* [抽出テキスト]
>>>

ライン上で、ニップローラーというのは、ガラスと機械が接触する部分です。この接触点が冷たくなってしまうと、ガラスに大きな熱ショックがかかります。その結果、強化処理後に応力による破損が発生し、不良品を選別する際には生産効率が低下します。私たちは、ニップローラー用の予熱モジュールを開発し、必要な場所に正確に熱を供給し、ガラスの動きに合わせて制御を行います。
技術的に重要な点
高速で直接的なエネルギー伝達のために、短波長赤外線を利用しています。これにより、周囲のフレームを加熱することなく、素早く温度を上げることができます。各モジュールは、ラインの電圧や寸法に合わせて設計されており、狭いスペースにもしっかりと配置されています。また、パワー密度が調整されているため、ローラー表面全体に均一な熱分布が得られ、歪みや応力の原因となるホットスポットが生じません。応答速度も速く、ガラスの速度に追従して温度が調整されます。

<<<

* [作業内容]
ニップローラー予熱モジュールについての文章を、最後の文の後から書き進めてください。 この後に続く行は、ニップローラー予熱モジュールについての文章とは別の資料です。

* [入力データ]
>>>

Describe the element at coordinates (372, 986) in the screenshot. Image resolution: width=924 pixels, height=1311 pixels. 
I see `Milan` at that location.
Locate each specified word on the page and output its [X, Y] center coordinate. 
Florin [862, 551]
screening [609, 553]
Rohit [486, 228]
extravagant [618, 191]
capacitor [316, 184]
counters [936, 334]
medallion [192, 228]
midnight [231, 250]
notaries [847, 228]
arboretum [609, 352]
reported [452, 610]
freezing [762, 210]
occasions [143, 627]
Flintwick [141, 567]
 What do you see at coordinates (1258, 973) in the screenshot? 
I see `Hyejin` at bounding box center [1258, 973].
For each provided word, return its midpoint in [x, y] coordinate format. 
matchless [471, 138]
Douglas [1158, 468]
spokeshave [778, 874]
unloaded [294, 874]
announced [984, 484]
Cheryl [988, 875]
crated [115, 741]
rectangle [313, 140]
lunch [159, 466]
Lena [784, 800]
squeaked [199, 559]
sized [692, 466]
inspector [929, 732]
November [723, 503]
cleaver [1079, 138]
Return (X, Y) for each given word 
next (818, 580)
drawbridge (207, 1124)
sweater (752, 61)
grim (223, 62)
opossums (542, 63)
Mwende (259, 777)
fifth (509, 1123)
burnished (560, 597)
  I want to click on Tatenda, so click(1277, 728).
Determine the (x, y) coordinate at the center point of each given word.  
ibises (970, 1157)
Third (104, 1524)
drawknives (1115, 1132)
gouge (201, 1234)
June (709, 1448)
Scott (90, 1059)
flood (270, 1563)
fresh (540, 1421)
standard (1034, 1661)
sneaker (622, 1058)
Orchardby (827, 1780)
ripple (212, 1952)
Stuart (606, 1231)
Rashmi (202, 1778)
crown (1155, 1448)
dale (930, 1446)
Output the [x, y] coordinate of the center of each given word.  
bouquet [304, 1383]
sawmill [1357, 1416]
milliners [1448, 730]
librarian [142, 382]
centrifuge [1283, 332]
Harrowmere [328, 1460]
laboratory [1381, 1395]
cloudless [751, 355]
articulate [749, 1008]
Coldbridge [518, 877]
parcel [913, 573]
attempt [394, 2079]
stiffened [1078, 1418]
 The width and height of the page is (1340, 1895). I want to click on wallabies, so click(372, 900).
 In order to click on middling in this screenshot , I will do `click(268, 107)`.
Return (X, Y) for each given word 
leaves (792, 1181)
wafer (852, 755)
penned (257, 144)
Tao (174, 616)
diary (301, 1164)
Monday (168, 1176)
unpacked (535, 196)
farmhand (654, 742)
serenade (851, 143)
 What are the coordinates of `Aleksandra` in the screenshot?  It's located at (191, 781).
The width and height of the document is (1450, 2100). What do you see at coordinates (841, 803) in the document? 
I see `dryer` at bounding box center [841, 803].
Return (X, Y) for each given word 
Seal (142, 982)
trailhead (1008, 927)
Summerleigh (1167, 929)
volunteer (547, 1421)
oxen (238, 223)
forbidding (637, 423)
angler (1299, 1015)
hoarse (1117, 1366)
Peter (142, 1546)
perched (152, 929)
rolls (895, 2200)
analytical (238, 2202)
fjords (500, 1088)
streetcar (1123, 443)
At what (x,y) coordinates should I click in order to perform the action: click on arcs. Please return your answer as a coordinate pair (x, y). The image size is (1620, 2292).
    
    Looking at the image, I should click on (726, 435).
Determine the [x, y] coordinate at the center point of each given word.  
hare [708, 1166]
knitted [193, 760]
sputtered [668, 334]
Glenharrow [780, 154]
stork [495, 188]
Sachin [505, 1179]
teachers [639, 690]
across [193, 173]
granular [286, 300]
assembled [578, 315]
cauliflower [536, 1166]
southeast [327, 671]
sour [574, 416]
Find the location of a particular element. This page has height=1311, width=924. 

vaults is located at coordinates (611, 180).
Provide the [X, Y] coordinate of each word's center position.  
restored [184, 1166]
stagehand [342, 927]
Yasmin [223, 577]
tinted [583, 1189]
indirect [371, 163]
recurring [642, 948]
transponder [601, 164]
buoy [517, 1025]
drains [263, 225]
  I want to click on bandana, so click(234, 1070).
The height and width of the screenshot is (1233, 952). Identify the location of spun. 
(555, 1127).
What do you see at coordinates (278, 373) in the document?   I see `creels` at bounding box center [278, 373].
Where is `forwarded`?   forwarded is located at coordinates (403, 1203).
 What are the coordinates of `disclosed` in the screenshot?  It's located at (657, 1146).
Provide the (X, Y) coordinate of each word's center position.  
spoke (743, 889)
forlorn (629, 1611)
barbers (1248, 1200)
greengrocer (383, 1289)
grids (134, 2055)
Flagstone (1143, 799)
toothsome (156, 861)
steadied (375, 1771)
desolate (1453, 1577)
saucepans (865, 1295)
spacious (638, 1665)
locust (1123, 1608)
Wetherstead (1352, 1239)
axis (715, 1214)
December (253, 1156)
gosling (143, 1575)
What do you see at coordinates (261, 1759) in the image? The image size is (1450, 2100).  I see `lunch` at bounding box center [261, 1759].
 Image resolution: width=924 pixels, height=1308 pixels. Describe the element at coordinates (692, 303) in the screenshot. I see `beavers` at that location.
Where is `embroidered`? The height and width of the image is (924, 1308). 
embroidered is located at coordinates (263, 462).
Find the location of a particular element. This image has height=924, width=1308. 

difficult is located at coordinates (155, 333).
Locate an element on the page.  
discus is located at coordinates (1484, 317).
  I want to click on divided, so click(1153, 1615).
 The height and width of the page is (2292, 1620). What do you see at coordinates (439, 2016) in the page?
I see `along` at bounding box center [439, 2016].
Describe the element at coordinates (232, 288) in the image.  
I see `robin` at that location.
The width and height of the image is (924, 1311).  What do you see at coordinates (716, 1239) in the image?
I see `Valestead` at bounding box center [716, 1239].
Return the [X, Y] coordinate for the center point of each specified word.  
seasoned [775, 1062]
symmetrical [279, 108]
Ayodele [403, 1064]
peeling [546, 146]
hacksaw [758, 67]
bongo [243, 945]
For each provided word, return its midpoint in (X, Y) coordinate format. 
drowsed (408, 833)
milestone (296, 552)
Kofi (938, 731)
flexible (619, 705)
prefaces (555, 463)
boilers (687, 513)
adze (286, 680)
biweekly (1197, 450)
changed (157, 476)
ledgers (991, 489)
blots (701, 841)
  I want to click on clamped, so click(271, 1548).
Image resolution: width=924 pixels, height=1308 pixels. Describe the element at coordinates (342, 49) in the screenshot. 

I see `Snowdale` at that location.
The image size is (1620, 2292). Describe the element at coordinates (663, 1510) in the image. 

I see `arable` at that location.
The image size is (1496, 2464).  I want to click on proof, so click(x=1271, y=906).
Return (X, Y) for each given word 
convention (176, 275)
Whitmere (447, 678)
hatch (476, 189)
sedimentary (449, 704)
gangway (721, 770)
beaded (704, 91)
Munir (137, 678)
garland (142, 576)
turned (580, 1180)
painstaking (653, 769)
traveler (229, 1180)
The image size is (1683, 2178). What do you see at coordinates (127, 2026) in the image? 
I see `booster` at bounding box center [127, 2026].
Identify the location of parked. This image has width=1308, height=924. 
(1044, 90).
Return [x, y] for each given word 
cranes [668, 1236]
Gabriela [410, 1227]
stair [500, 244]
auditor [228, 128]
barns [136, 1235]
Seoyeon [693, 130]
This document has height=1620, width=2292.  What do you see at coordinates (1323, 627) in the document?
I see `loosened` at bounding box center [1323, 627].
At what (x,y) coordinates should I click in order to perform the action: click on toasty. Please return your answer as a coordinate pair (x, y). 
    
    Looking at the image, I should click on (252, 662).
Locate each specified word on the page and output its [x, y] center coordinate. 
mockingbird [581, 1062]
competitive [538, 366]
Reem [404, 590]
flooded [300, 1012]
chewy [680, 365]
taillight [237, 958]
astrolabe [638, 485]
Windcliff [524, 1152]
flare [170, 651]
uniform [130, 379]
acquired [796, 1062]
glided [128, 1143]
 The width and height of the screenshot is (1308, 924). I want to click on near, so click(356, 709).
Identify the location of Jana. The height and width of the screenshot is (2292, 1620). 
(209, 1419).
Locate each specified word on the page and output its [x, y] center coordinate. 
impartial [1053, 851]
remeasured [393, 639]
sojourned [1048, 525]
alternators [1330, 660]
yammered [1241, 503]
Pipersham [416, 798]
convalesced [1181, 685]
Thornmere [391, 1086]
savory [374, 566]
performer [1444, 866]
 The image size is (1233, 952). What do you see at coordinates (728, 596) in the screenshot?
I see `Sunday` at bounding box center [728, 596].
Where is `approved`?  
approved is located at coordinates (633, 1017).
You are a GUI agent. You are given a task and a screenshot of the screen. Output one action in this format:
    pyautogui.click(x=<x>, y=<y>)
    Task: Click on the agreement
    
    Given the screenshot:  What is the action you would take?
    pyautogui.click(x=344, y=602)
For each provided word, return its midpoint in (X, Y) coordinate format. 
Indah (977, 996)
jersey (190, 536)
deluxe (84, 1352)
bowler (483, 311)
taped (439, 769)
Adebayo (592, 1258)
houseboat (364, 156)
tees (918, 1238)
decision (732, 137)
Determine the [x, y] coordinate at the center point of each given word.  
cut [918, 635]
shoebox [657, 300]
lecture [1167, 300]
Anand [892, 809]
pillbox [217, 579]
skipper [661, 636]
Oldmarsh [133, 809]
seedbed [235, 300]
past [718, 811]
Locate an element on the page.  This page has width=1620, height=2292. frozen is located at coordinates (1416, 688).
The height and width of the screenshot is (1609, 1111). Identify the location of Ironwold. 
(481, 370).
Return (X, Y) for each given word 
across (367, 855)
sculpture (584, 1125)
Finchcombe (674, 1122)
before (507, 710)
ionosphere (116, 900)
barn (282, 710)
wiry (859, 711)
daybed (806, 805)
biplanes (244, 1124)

<<<

* [結果]
実際になぜ有効か
強化処理や曲げ加工の工程では、ニップローラーの予熱により、炉やプレスにかける前にガラス表面を安定した温度に保つことができます。これにより、端の破損が減少し、曲率が予測可能になり、光学品質も向上します。 ラミネーション工程では、各層間の熱的な隙間を埋めることができ、EVA/SGP/PVBが均一に流れ、気泡が減少します。また、ガラスが存在する時だけ熱が供給されるため、無駄なエネルギー消費が削減されます。 断熱ガラスの密封処理では、セカンダリーシール部の温度を安定させることができ、接着力や耐久性が向上します。
実用上の詳細
設置は簡単ですが、正確な位置合わせが必要です。モジュールは、ローラーの幅全体にわたって均一なエネルギー分布が得られるように設定する必要があります。位置合わせが悪いと、過剰な加熱が生じ、光学的不具合が発生します。 電力や保持時間をガラスの厚さやコーティングの状態に合わせて調整するためには、少しの調整時間が必要です。運転中には、表面温度が安全な範囲を超えることがあるため、保護装置や明確なラベルの表示が必須です。 適切に設定すれば、このモジュールは何千時間も稼働します。交換が必要になった時も、迅速に交換できるため、ラインの稼働を止めることはありません。